Duende
[2]
–from behind an unseen door. The metallic scraping punctuated the scene; even as his countdown still hovered in the air. The new sound was that of a doorknob turning. He guessed that much.
Take your time. And when you’re ready, you can count to five. Aloud. She’ll hear. He recalled again the bar owner’s last words to him as they stepped across the untidy cobbles of the courtyard. Following their exchange, the tired musician had entered the red-brick building alone.
First, a dusky orange-lit reception area. Empty. Then into a hallway. Finally, the room where he now sat cushioned by aged leather.
The warring perfumes of the cocktail dregs and the cigar smoke persisted on his tongue; wilting willow blossoms hanging from the roof of his mouth. Choking. A discordant note–a dry click–as the invisible door knob completed its sober gyration. The hairs on his forearms stood as the atmosphere expanded and enlivened, a vague alteration of state marking the momentary conjoining of spaces.
There was something else, too: an almost, but not quite, insignificant whiff of summer-fruit perfume.
He had removed his jacket in the bar. Beneath the open cuffs of his white shirt, goosebumps emerged–
§
–on her upper arms as she moved from kneeling to standing. A brief, rippling sense of vertigo, seldom experienced in the years since she had entered the employ of Mr Damascus. She theorised it was the combination of the smoke smell, and her own perfume, and the otherworldly resonance of the counting voice, all existing concurrently in deviant serendipity to upset her usual poise. She thought again of the waves. The shift in realities. Atop her skin, the goosebumps multiplied into an expanse of crushed pearl crumbs.
She rose.
“Are you there?” the voice said.
An emphasis–possibly imagined–on the ‘you’.
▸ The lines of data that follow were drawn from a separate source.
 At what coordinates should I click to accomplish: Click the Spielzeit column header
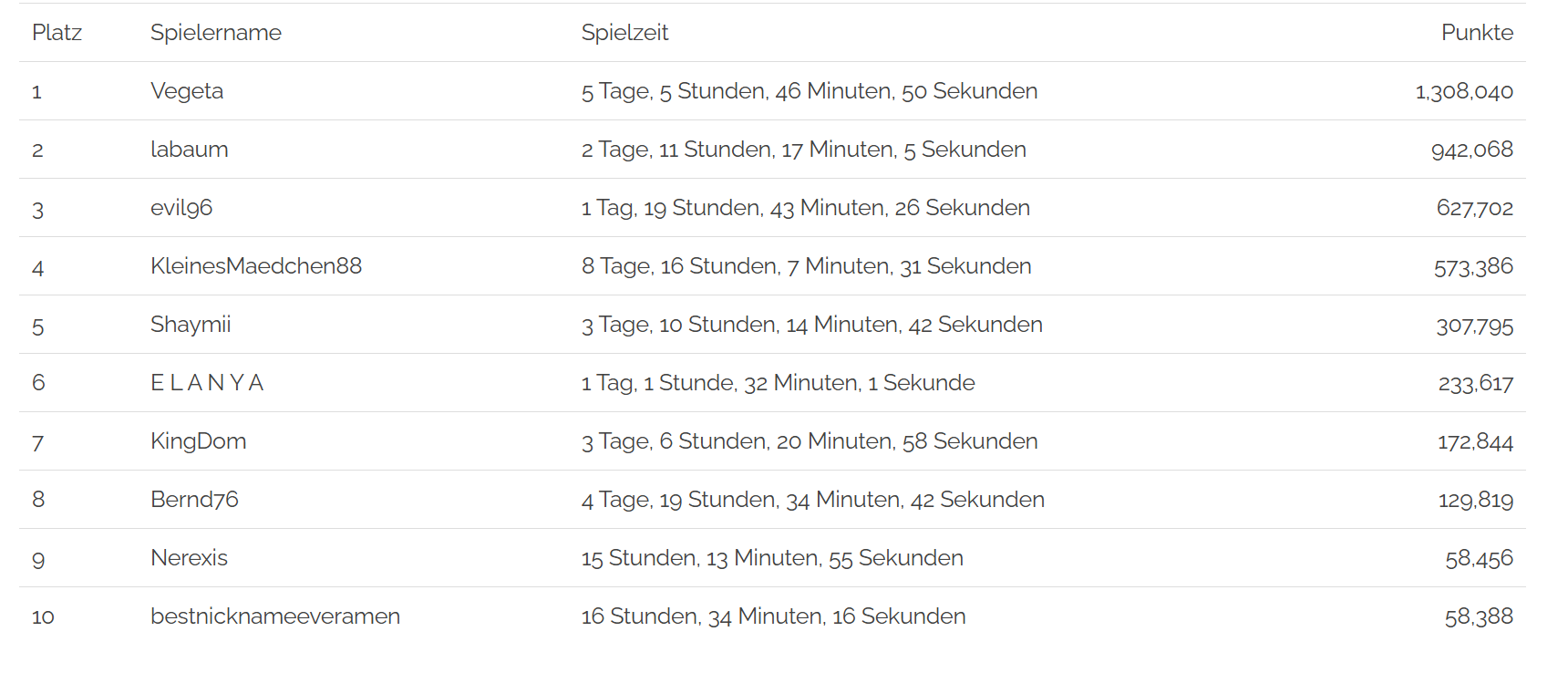[624, 33]
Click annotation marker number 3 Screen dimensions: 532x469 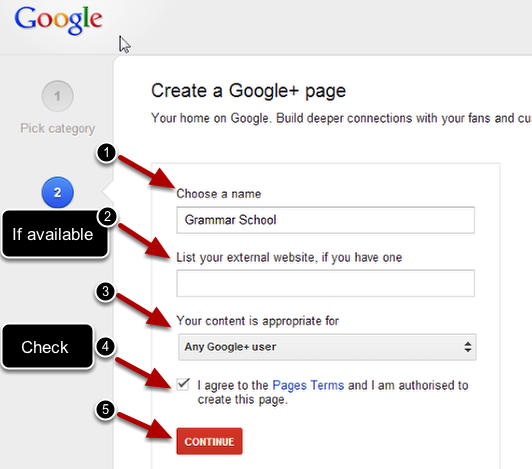point(106,292)
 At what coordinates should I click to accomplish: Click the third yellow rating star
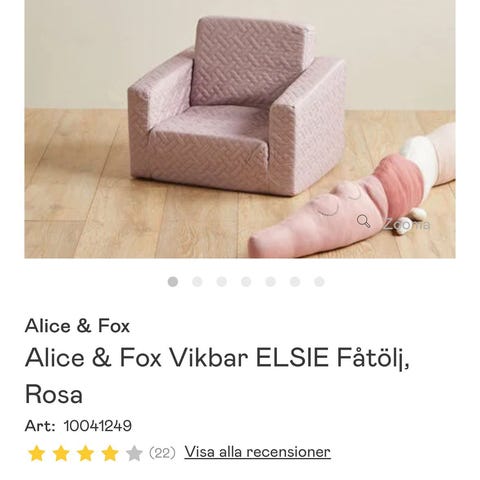(x=86, y=453)
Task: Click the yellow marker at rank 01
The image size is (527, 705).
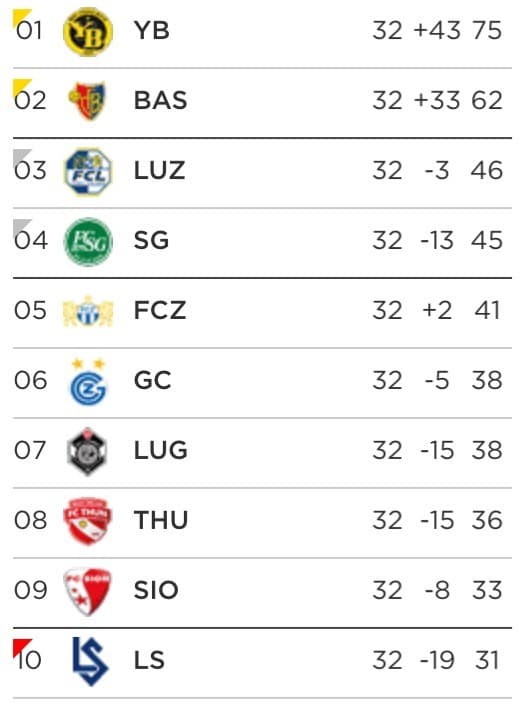Action: click(20, 17)
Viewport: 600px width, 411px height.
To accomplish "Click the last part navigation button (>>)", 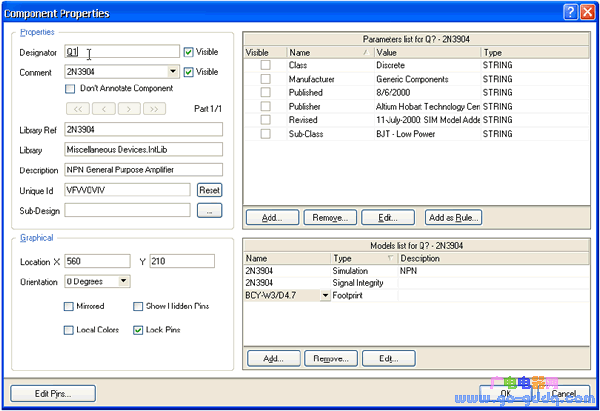I will (x=153, y=108).
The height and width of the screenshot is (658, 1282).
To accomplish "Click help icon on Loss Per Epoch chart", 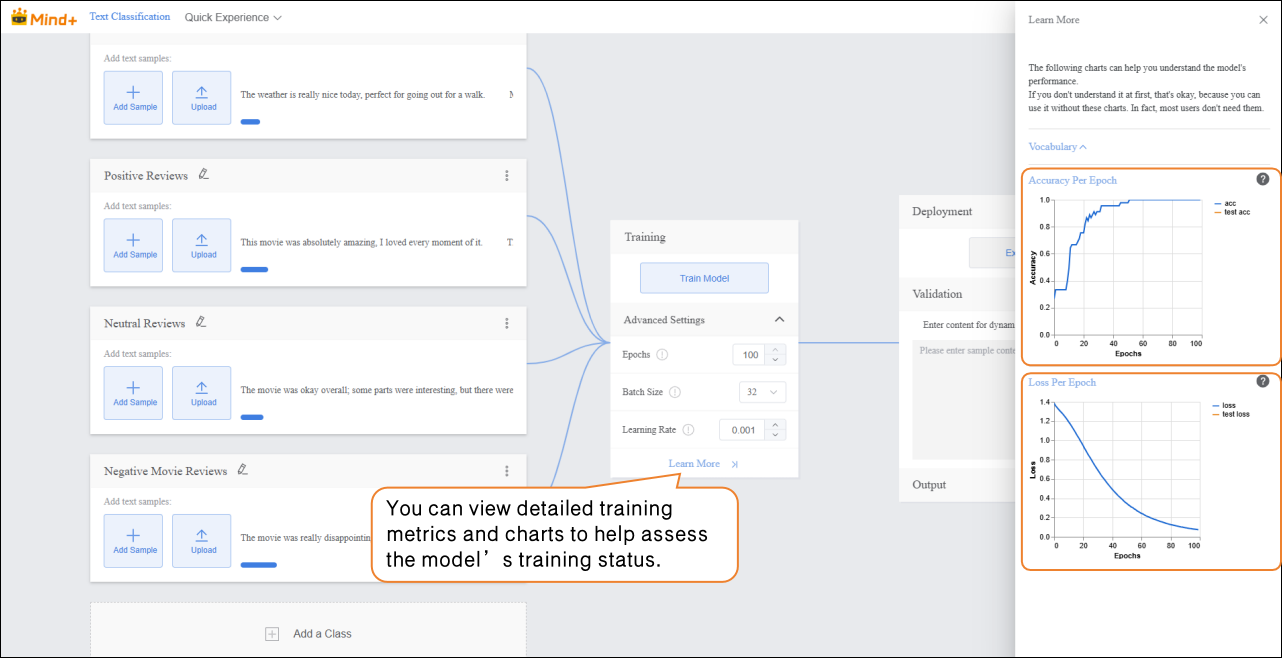I will point(1262,381).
She said nothing. Her role was not to speak except to introduce her performance. She breathed in the atmosphere. It was cleaner and less dense now; the opening of the door had stimulated the air and increased its rate of circulation. A bubble of inhaled oxygen nestled in her chest, pressing into her heart and lungs. The goosebumps embedded atop her flesh were diamonds. Uncut. Her pulse had surged to a bounding rhythm. She breathed out. She took–
§
–three steps. Their severity suggested high heels. With each, the goosebumps patterning his arms calcified. He wanted to speak, to greet her perhaps, as if the act might tear through the sudden tension in the air–but conversation was, according to the bar owner, not part of the show.
He listened. Oscillating breaths. His. Deep and long, and drawn from lungs wearied by a lifetime sculpting sound for the devoted masses. So many years, and so many songs, that he often exhaled to an orchestrated beat. Respiration as an echo of a life unceasingly lived.
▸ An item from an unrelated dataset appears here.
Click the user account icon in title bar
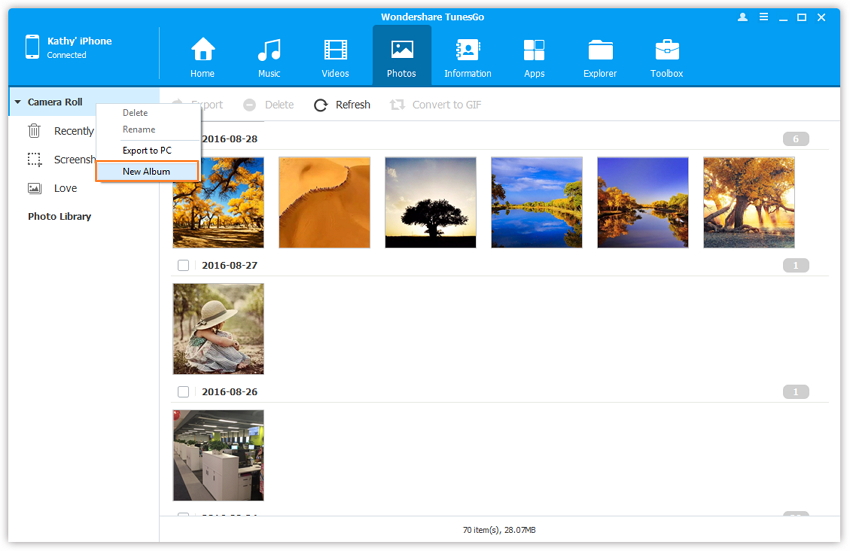 tap(742, 17)
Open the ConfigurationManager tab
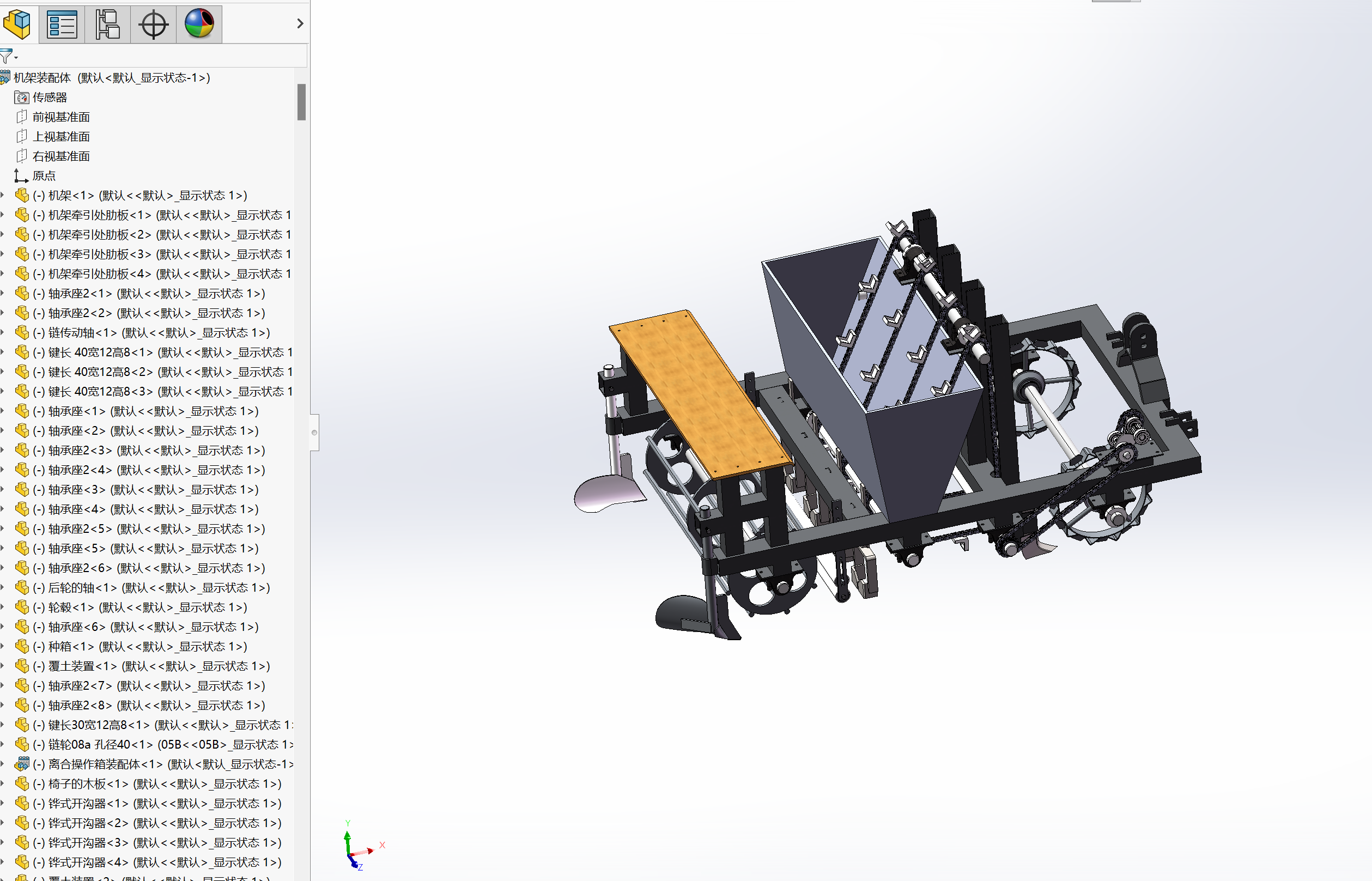Image resolution: width=1372 pixels, height=881 pixels. click(107, 23)
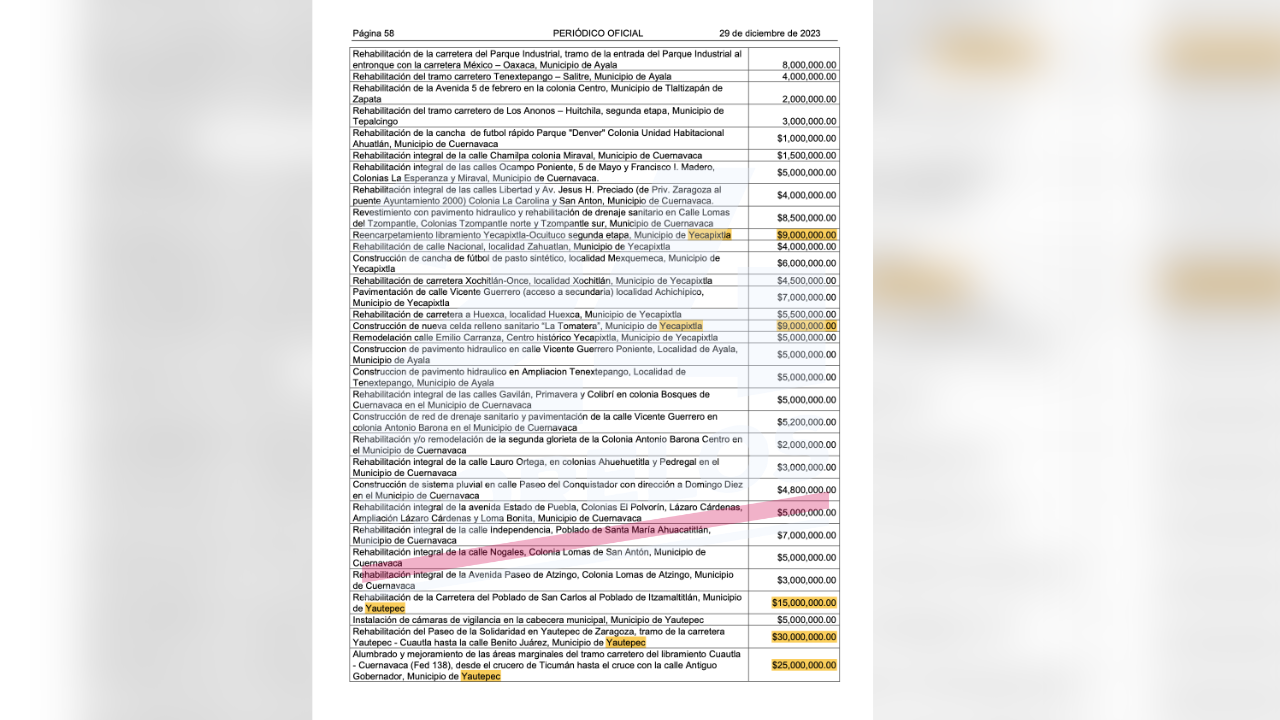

Modern History’s Raging Conscience: one magazine had run with that headline. He’d been barely out of his twenties then.
He sighed. As he did so, his breath evolved into a fresh form of music. Collaboration. A blending of shared air. Exhaust from separate lips. For as he exhaled, he heard her breathing as well. In duet with him. For a moment, and only a moment, their combined acts of respiration–a cocktail far richer than the one he had earlier imbibed–intoxicated him more than the alcohol and the smoke ever could. His head swam.
Two more steps. Two stiletto gunshots. Then still.
“Please enjoy this adaptation through dance of the nineteenth century hymn: Crown Him with Many Crowns.”
A female voice. As expected.
The tired musician grasped his shirt collar with fingers calloused by decades of steel guitar strings. He unfastened the top button and noted the casual pop as it came free. It was a habit he had: when feeling flustered, he would loosen his collar. If there was no collar, he would caress the area immediately below his Adam’s apple until the skin was salmon pink.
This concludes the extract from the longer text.